The return to recessionary conditions in Europe and North America means that many operators have chosen to forego much-needed network upgrades until the financial markets stabilise. At the same time, anti-trust authorities in Europe and the US have been pressing the company to disclose details of its financing sources, as rumours persist that the company illegally benefits from subsidies provided by the Chinese state, either directly or through channels such as investment funds that own shares of ZTE or through Chinese banks, which allegedly offer preferential loans to the company.
It is alleged that, in 2010/11, ZTE's Iranian unit agreed to supply US-sourced computer equipment worth at least US$200mn to Iran's incumbent telecommunications operator, in contravention of US embargoes on sales of such products to Iran. As the transactions - like the issue of Chinese financing - fall outside US jurisdiction, the FBI's case will be difficult to prove. Equally, though, the allegations will be just as hard for ZTE to disprove unless it opens its books to international scrutiny, a move it has long opposed.
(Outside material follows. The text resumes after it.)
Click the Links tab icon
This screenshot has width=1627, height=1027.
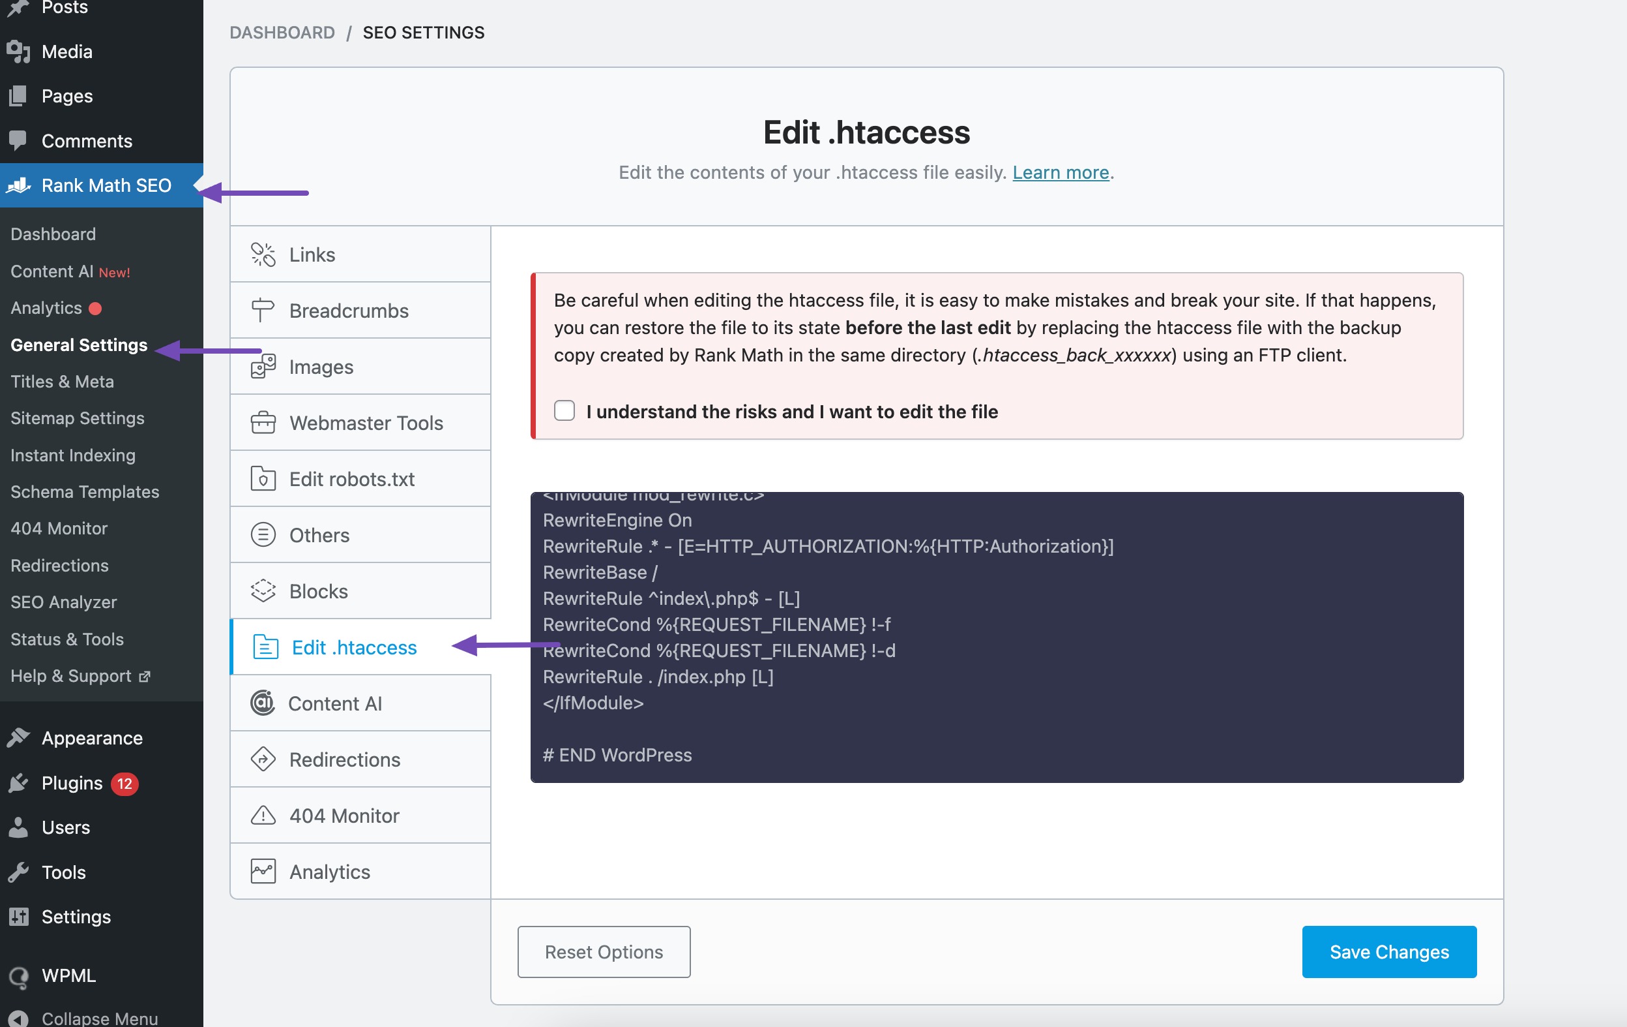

However, the investigations of the FBI and the US Department of Commerce could now force the company into the open or into a full-scale retreat. Even if they can find no tangible evidence of wrong-doing, the agencies could pressure the US' global trading partners into refusing to do any further business with ZTE, which has already been blacklisted from key supply tenders in Algeria and Australia, among other states, and this would damage the company's chances of recovering its competitive momentum in the medium term.
ZTE is also suffering from a slowdown in demand for its equipment from Chinese fixed and mobile operators, which now have sufficient capacity to see them through the next two to three years and have also been returning to foreign suppliers such as Ericsson and Alcatel-Lucent for more advanced IP networking technologies.
BMI believes that, while some emerging market economies will remain unconcerned about ZTE's reputation, the vendor may have to adhere more closely to accepted international business practices and set more realistic prices for its products. Therefore, even these frontier markets will quickly become tougher for ZTE to crack within the next few years.